WASHINGTON – A University of Arizona scientist joined NASA officials Wednesday to unveil the results of a successful multiyear mission to a near-Earth asteroid that returned last month bearing what they called “scientific treasure.”
OSIRIS-REx set multiple records on its seven-year trip to the asteroid Bennu, where it collected four times as much material as planned – material including carbon and water-bearing clay that could hold clues to the development of Earth.
“I spent the weekend staring at this image for hours and hours and getting more excited by the day,” said Dante Lauretta, a professor at the University of Arizona, one of the leads on the project.
Lauretta and other researchers are excited by the roughly 250 grams of dirt and rocks that landed Sept. 24 in the Utah desert in a canister that they have not even opened yet – but which held an overflow of dust that they have started to analyze.
“Everything is a new discovery as we are glimpsing the early part of the development of this magnificent thing called the universe,” NASA Administrator Bill Nelson said during a press event Wednesday.
The event was the culmination of years of work on the Origins, Spectral Interpretation, Resource Identification and Security – Regolith Explorer – shortened to OSIRIS-REx – that began as a project at the University of Arizona’s College of Science’s Lunar and Planetary Laboratory.
Launched in 2016, the $800 million spacecraft took four years to reach Bennu, a rocky, carbon-rich asteroid about one-third of a mile wide at its equator.
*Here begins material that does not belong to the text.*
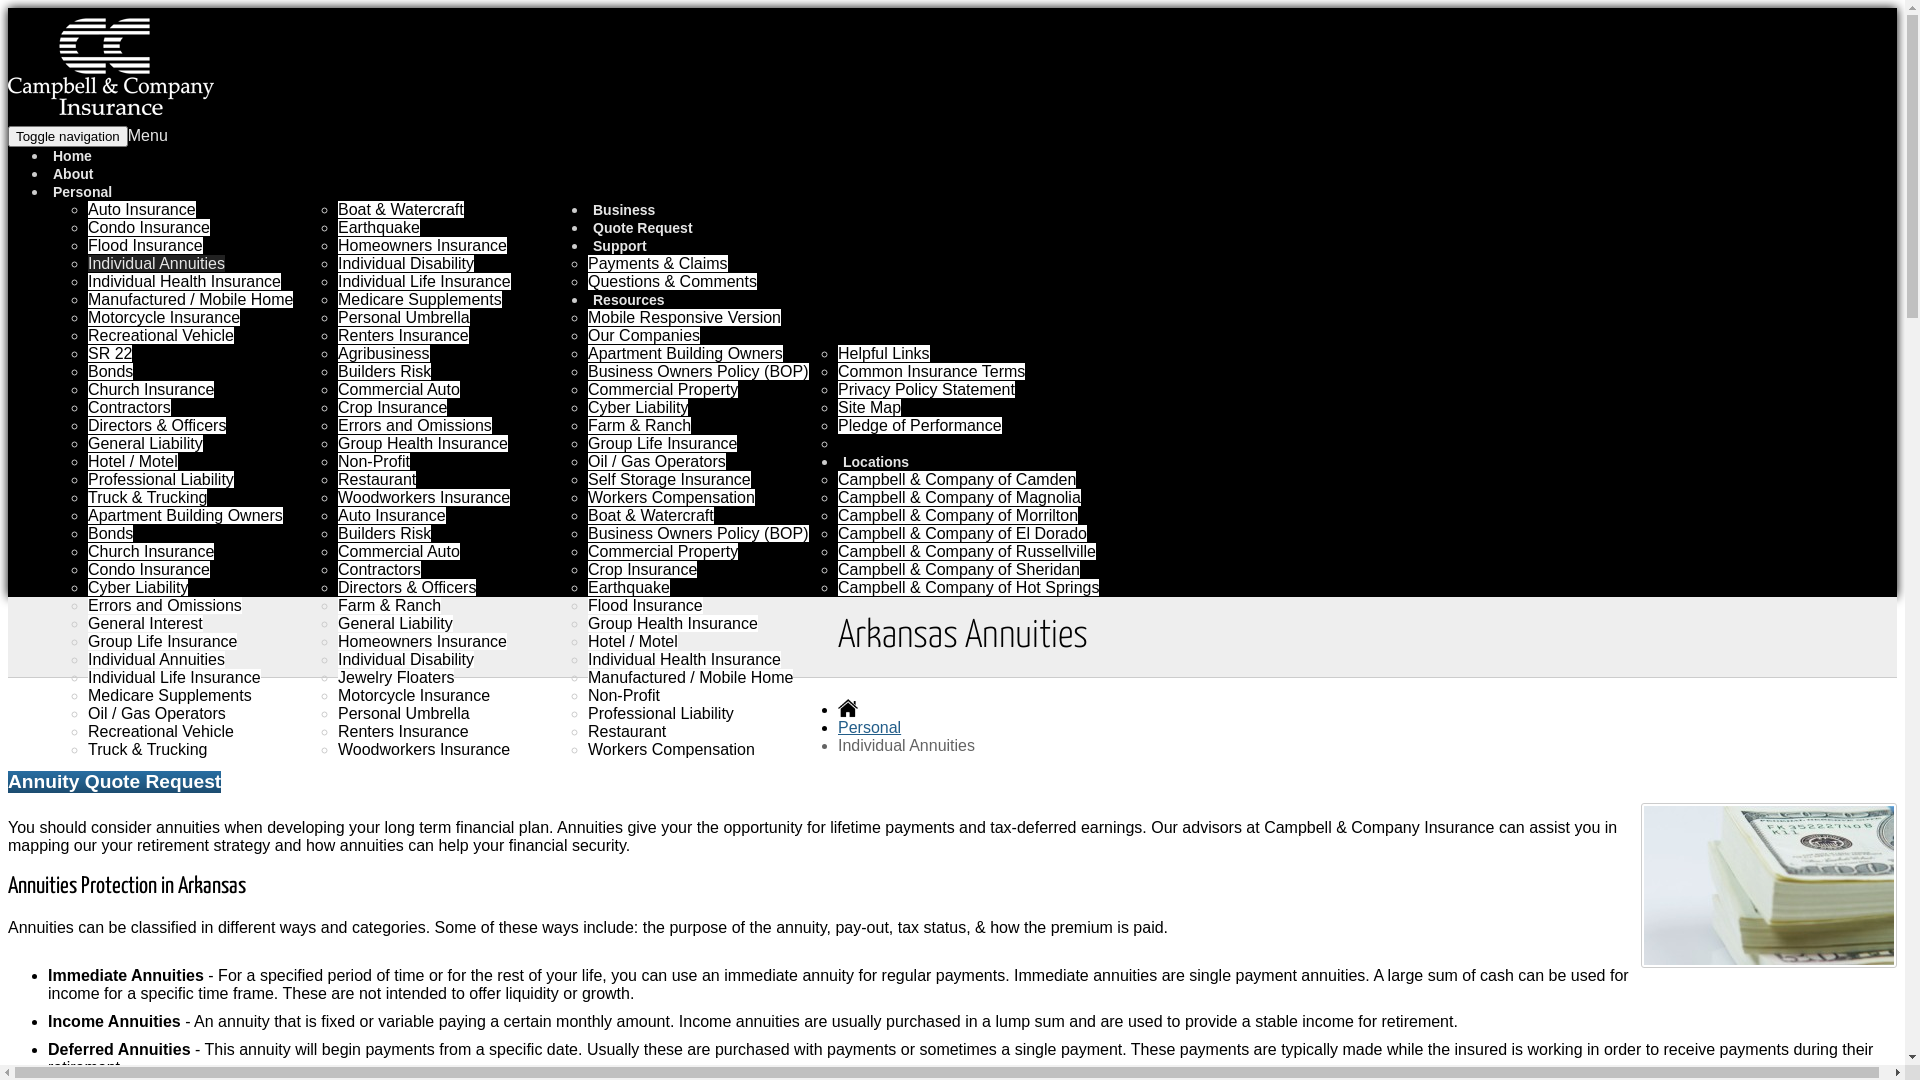 The width and height of the screenshot is (1920, 1080). What do you see at coordinates (672, 281) in the screenshot?
I see `'Questions & Comments'` at bounding box center [672, 281].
Once there, it performed a tricky touch-and-go maneuver in which a spacecraft arm touched down on the asteroid surface for a matter of seconds, kicking up dust that was collected in a canister before heading back to space – and to Earth.
One reason Bennu was chosen was its age – it is believed to be as many as 4.5 billion years old. Researchers hope the material gathered there will give insight into the history of Earth.
“We picked the right asteroid. And not only that we brought back the right sample,” said Daniel Glavin, OSIRIS-REx sample analysis lead at the NASA Goddard Space Flight Center. “This stuff is an astrobiologist’s dream.”
OSIRIS-REx flew by Earth last month and jettisoned the Touch-And-Go Sample Acquisition Mechanism, the collection canister that touched down on Bennu. The TAGSAM landed in Utah on Sept. 24 and was taken to NASA’s Johnson Space Flight Center in Houston.
Officials said analysis of the contents has been slowed by the fact that material from the asteroid has been found on the outside of the canister, a bonus for researchers before they fully open it.
Glavin said samples that have been analyzed so far reveal the “highest abundance of carbon they’ve ever measured in any extraterrestrial sample.” Not only was the original search for carbon successful, but there were also water-bearing clay minerals, sulfur and iron brought back from the asteroid.
“The reason that Earth is a habitable world, that we have oceans and lakes and rivers and rain, is because these clay minerals, like the ones we’re seeing from Bennu, landed on Earth 4 billion years ago to 4.5 billion years ago, making our world habitable,” Lauretta said.
The sulfur, iron and carbon found in the Bennu samples, could also play crucial roles in revealing more of Earth’s history. Lauretta, a sulfide mineralogist, said he is most excited to “get inside” of the sulfurous materials that were brought back and see what”s going on.
Scientists at NASA predict they will have around 250 grams of sample material once they open the canister, more than four times the amount they had intended to bring home. The material will then be divided up and sent for analysis to laboratories around the world, including to the University of Arizona.
OSIRIS-REx will continue on to a rendezvous with another asteroid, Apophis, when it nears Earth in 2029. In the meantime, Glavin said the material from Bennu will be around for researchers to study “for generations and generations.”
That was echoed by Nelson.
“We are going to have answers to questions that we don’t even know what the questions are now,” Nelson said.